My last post was pretty negative. So here’s something a little happier:
Ten positive things:
1. Locally-made bagels that often arrive warm replaced frozen bagels.
2. Recycling program for cardboard, glass, aluminum, and plastic has reduced kitchen trash drastically.
3. Preferential ordering of local produce from an in-state farm. By the end of this school year about
o 70% of all apples, carrots, pickles at our school come from the farm.
o 100% of butternut squash and turnips come from the farm.
4. Commitment to using reusable plates, soup bowls, utensils when possible, which means less paper plates, foam bowls and plastic silverware in our trash bins.
5. First 100% made-from-scratch soup was served at lunch this year, butternut squash soup, and everyone can tell it doesn’t come from a can!
6. Quinoa, bulgur, and crimson lentils are some of the whole grains and legume introduced to the soup and salad bars.
7. Local peaches served to the school for the first time in the fall.
8. 100% recycled paper napkins replaced all our napkins; began using a napkin dispenser that encourages people to take just one – less is more!
9. Reusable squeeze bottles for ketchup and mustard replace the thousands of plastic packets that end up in the garbage.
10. Our budget is the same as before we made these changes (and in fact, if all goes well for the rest of this school year, the budget just might be LESS than that of last year.)

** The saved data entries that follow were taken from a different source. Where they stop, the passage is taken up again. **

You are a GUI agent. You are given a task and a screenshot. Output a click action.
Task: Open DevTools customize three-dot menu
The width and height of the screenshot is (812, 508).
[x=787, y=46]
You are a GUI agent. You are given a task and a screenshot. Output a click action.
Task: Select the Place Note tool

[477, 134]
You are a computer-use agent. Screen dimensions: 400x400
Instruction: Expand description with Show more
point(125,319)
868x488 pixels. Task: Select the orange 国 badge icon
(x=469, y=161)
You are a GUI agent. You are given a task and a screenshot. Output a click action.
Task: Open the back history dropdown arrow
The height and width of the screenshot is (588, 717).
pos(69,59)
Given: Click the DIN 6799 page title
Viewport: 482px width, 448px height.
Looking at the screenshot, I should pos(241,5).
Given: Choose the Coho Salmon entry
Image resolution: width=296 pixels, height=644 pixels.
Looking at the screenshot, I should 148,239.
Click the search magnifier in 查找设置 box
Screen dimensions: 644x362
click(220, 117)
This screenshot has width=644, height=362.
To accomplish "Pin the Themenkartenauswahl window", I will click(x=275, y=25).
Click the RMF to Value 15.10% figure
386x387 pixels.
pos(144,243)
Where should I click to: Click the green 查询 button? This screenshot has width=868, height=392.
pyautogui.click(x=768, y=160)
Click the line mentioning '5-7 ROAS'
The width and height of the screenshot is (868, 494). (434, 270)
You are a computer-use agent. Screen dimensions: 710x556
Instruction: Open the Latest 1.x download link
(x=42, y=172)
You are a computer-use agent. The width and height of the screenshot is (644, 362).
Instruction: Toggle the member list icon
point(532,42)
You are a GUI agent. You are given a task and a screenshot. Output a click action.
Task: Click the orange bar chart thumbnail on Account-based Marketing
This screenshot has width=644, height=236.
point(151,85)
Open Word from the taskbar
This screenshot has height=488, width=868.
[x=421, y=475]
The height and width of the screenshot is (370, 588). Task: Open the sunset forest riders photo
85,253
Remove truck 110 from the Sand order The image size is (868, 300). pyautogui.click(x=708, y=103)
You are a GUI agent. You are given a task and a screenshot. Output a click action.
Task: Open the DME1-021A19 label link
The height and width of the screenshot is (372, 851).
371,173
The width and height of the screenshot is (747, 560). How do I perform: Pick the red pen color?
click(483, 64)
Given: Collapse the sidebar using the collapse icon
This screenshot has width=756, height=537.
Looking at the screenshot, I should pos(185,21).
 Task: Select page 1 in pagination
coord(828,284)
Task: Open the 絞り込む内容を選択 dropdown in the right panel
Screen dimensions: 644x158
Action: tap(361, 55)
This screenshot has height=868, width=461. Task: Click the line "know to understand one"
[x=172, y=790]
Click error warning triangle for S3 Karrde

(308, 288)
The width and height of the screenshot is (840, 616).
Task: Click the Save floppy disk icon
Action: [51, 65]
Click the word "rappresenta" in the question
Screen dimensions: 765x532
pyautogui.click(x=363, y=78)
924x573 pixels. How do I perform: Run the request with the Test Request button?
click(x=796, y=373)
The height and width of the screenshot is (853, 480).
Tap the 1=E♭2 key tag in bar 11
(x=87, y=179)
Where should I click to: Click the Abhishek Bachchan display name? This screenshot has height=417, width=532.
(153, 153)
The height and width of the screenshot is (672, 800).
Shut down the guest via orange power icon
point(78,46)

***I don’t understand, I thought improving school lunch would be really hard and costly?? The changes I made were the EASIEST to implement and don’t involve costly changes such as expanding the kitchen or hiring a chef. For example, changing where we buy apples is fairly easy. It involved a substitution of suppliers from a large food company to a local farm. I made the change after researching that apples generally cost the same or less from a farm, after all, local apples don’t need to be trekked across the country on a gas-guzzling truck.